Task statement: Print the first line of the data below and every one after it, through the line containing "Task: Delete the Female lookup row", exactly as written.

Dataset records:
◆ ◆ ◆ ◆ ◆ ◆ ◆

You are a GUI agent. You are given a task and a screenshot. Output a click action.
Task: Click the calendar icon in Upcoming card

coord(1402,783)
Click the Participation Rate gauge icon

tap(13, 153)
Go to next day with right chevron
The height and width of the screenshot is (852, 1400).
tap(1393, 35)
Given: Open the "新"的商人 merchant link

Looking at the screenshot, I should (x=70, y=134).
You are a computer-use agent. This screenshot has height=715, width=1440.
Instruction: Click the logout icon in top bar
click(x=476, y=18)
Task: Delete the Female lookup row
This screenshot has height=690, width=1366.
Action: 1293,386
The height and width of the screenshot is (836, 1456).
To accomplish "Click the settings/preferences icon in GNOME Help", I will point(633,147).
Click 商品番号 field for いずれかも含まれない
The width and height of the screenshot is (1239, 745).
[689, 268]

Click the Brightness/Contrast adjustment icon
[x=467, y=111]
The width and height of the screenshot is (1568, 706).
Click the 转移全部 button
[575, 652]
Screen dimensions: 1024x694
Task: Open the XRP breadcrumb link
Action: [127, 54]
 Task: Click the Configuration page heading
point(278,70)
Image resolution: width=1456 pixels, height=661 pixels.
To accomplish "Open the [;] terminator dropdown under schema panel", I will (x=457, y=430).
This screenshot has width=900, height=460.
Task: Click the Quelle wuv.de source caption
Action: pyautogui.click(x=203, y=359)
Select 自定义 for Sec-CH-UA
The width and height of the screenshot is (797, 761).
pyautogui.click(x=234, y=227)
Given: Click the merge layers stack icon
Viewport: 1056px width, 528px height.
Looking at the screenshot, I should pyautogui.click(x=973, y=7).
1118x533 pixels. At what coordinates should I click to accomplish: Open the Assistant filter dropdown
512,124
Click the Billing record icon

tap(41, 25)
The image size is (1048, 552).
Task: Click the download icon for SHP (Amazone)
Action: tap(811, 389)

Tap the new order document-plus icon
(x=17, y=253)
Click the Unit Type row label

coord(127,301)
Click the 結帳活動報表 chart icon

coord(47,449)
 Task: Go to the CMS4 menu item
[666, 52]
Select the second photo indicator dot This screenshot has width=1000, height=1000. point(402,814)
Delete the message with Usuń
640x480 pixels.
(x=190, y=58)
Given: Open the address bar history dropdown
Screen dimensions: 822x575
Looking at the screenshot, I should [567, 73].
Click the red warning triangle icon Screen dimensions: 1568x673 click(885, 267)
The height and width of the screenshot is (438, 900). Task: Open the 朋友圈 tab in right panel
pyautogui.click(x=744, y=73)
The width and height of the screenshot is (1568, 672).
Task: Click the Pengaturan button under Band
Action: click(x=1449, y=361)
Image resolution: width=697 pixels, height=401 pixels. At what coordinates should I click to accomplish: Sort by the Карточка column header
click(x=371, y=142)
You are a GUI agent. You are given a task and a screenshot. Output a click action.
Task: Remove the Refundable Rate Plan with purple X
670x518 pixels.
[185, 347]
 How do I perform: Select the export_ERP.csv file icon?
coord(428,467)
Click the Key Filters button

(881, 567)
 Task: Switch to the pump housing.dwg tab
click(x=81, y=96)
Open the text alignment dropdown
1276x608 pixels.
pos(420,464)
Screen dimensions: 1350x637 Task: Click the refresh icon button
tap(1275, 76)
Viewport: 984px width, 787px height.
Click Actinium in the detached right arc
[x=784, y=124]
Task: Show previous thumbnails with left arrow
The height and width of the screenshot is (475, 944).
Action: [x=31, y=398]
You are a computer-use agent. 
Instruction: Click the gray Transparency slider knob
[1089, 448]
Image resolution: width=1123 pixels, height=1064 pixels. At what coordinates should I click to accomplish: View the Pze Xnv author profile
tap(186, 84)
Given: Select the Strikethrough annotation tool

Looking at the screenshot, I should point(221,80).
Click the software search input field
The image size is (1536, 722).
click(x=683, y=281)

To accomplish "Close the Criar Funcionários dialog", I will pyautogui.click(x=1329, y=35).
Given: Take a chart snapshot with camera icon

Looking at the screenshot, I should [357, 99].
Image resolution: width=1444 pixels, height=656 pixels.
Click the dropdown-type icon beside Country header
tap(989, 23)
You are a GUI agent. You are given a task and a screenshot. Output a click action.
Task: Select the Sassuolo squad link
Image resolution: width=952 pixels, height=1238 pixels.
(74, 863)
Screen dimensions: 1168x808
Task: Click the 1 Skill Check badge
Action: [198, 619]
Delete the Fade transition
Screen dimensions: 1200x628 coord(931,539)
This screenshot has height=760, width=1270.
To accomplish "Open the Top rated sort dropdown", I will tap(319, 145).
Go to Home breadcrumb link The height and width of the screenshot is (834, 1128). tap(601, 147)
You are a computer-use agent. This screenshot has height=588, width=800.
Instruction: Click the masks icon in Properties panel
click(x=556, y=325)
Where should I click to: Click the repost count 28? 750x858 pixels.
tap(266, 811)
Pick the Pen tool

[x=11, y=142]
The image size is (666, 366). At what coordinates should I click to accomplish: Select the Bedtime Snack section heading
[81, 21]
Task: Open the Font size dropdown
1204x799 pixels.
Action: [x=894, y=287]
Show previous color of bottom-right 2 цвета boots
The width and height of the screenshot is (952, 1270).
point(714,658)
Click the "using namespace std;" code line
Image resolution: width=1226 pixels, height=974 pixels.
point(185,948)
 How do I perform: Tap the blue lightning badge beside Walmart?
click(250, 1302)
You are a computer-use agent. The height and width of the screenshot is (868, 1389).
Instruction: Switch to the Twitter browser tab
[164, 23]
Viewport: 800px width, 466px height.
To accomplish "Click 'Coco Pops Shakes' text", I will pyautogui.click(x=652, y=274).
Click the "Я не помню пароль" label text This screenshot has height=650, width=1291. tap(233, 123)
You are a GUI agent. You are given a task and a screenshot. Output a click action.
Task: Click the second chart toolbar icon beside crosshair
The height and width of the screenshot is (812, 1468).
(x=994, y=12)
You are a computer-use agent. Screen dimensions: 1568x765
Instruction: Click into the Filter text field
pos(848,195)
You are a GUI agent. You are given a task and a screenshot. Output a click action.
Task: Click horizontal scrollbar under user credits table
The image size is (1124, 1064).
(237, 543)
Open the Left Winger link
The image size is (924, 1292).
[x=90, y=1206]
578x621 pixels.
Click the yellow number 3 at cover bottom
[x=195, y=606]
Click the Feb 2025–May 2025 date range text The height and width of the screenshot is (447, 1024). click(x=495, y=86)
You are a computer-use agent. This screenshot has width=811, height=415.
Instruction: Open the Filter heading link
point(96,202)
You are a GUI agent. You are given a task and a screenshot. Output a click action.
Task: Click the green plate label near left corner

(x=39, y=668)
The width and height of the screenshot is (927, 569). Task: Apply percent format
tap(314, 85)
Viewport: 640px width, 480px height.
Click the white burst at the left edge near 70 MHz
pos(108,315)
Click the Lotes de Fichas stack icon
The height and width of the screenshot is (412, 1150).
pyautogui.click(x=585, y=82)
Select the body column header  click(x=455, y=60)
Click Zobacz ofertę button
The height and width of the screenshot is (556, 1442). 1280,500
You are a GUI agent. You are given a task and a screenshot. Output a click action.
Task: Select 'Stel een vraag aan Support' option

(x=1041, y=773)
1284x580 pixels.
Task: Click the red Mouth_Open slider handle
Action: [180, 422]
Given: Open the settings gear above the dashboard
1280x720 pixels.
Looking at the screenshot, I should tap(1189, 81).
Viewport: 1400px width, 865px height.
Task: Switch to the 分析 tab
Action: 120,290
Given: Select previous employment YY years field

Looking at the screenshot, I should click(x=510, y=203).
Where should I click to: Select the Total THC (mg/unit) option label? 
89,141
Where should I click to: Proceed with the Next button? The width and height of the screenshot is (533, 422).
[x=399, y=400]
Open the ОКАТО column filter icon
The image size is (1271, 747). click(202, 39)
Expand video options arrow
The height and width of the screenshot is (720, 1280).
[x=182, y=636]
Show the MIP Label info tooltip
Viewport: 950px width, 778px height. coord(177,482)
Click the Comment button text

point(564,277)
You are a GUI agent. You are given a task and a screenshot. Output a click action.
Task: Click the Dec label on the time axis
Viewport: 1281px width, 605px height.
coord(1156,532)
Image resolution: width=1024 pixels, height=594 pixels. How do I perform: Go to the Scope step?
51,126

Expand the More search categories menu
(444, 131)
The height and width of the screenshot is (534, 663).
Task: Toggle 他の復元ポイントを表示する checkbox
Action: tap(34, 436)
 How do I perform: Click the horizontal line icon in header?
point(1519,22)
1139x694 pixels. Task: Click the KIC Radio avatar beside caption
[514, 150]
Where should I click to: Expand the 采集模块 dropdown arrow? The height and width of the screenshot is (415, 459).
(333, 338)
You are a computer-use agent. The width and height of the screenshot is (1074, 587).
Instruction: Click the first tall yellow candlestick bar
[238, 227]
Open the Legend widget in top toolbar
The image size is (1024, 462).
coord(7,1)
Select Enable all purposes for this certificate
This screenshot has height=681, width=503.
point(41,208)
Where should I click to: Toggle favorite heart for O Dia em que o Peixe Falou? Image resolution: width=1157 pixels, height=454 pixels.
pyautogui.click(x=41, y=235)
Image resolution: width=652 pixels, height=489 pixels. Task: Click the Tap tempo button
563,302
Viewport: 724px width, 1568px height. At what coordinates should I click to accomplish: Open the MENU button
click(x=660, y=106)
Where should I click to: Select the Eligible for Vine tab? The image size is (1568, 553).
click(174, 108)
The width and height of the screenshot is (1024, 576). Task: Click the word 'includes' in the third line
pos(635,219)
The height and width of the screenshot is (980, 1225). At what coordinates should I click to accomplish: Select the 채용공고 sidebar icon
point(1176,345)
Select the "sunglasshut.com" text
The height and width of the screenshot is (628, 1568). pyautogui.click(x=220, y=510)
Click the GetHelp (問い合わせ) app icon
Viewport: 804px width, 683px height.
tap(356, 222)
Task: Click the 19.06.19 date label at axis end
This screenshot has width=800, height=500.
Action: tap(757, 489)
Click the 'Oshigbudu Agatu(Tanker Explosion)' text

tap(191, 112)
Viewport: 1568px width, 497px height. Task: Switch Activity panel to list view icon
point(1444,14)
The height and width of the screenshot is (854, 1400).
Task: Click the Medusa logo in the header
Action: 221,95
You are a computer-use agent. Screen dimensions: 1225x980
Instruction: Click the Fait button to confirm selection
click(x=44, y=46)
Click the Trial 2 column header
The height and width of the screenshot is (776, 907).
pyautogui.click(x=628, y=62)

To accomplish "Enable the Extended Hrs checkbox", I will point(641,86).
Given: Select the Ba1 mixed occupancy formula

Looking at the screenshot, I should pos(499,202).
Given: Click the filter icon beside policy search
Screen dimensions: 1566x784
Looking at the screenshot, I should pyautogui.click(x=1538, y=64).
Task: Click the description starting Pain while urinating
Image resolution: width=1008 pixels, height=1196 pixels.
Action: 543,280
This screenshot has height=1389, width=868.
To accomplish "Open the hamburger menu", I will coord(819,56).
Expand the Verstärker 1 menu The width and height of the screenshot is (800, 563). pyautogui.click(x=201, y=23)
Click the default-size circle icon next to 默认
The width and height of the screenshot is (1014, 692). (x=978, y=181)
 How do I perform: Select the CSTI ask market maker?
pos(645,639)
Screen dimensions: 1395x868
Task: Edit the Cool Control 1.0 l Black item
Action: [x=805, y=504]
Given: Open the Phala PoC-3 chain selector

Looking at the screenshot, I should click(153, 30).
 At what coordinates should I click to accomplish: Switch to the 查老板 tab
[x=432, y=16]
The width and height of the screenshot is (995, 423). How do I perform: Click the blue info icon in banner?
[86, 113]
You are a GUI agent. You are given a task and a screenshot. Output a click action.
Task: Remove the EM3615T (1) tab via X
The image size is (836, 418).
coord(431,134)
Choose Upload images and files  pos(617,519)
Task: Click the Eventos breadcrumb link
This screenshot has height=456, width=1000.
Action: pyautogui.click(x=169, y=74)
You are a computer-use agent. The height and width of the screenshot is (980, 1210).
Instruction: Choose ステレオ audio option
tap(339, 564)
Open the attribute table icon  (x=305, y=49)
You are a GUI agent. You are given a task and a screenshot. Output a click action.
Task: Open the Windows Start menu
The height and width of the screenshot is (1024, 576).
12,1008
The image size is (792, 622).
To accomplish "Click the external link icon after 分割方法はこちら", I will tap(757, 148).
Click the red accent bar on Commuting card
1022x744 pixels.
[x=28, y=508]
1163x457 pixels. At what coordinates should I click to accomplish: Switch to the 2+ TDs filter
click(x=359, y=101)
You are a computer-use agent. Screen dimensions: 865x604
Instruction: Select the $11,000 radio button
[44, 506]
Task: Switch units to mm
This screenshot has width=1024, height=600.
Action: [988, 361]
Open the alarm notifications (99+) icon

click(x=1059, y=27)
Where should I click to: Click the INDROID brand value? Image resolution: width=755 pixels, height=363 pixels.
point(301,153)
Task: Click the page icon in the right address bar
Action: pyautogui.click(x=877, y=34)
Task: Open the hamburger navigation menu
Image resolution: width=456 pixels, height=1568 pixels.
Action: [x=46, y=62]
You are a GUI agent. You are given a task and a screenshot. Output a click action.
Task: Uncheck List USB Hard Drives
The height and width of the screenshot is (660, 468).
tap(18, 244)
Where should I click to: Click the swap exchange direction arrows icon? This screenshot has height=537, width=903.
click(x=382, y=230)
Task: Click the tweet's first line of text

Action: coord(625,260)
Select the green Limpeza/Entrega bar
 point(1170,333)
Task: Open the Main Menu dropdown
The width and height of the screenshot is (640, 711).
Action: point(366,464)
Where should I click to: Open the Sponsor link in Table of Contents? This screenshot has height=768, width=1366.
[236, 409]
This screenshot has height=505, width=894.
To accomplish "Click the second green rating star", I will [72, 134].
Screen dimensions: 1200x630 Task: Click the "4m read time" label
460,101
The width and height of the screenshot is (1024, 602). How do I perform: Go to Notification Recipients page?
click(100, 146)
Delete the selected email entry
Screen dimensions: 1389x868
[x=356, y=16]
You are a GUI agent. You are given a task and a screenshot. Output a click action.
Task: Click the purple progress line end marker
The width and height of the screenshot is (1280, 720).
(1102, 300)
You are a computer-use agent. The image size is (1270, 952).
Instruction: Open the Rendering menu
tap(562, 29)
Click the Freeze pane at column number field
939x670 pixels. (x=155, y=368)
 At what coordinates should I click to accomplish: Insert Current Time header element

◆ ◆ ◆ ◆ ◆ ◆ ◆

Response below:
You are a GUI agent. You are given a task and a screenshot. Output a click action.
Task: Click the calendar icon in Upcoming card

coord(1402,783)
Click the Participation Rate gauge icon

tap(13, 153)
Go to next day with right chevron
The height and width of the screenshot is (852, 1400).
tap(1393, 35)
Given: Open the "新"的商人 merchant link

Looking at the screenshot, I should (x=70, y=134).
You are a computer-use agent. This screenshot has height=715, width=1440.
Instruction: Click the logout icon in top bar
click(x=476, y=18)
Task: Delete the Female lookup row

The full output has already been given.